# Jacks log



## JackAsserson (Sep 22, 2022)

Currently sitting at 180, 5’10
150mg test cyp/week cruise 
Goal right now is just to hold weight / strength. I’m still progressing in terms of strength, but recovery has dramatically decreased. Sore as a bitch. 
Current diet: 
Diet: - training days 
Meal 1: 50g Whey, *1 bagel,* 1 apple or banana, 30g peanut butter, *remove jam* 
Meal 2: 6oz Lean Beef, 150g Rice, 100g avocado, 1c greens 
Meal 3: 6oz Chicken, 8oz Potato, *1/2 bagel* 
Meal 4: 50g whey, *50g liquid carbs*, plus 45g peanut butter 
Meal 5: 8oz egg whites, 3 eggs, 60g cream of rice/wheat
Post workout: 50g Whey, *75g liquid carbs*
Remains the same on rest days, just remove post workout. Goal here is to maintain weight on less calories to increase insulin sensitivity.

================

WHAT NEEDS TO BE DONE:
Can you set down the passage of the training log that begins at the words "Currently sitting at" and stops after "as a bitch.", copying it word for word?

DATASET ENTRIES:
================

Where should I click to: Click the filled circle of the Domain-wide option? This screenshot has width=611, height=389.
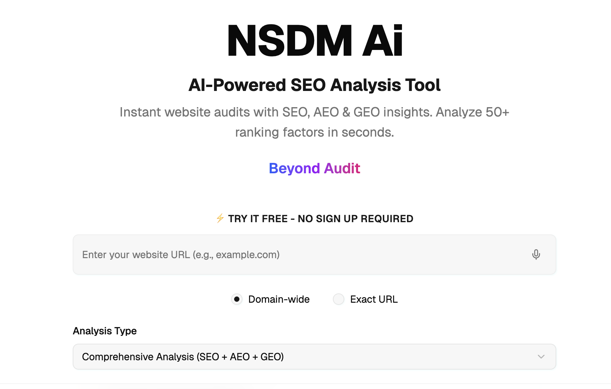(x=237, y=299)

================

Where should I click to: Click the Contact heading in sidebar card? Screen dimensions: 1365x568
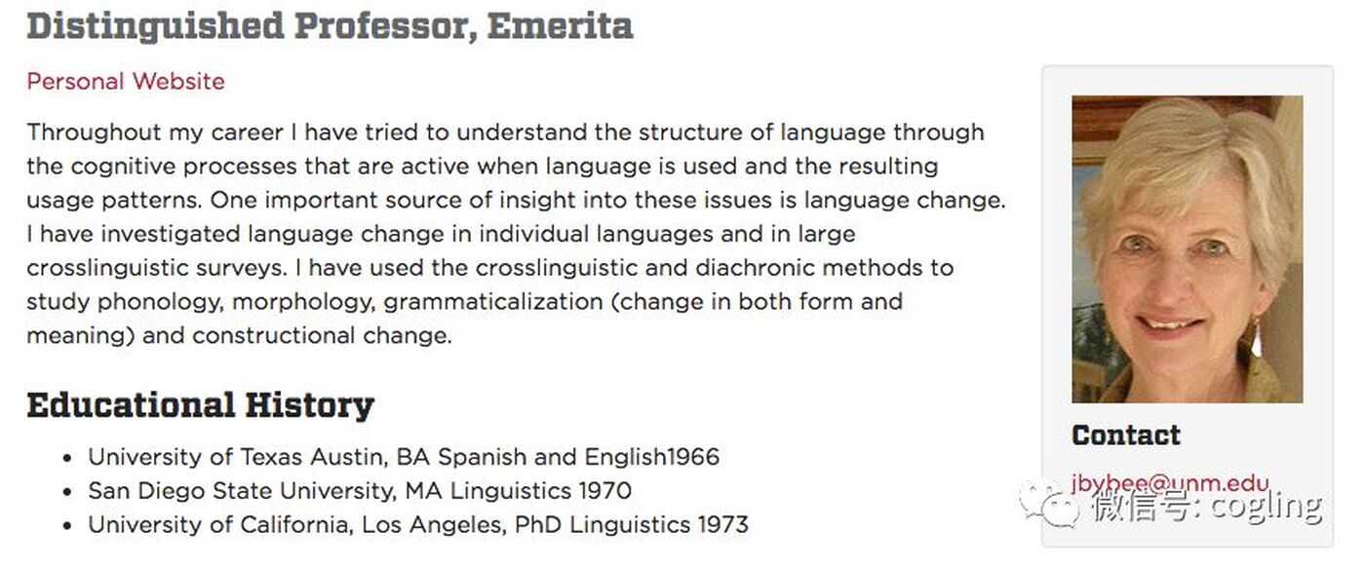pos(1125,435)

================

THE RESULT:
Currently sitting at 180, 5’10
150mg test cyp/week cruise 
Goal right now is just to hold weight / strength. I’m still progressing in terms of strength, but recovery has dramatically decreased. Sore as a bitch.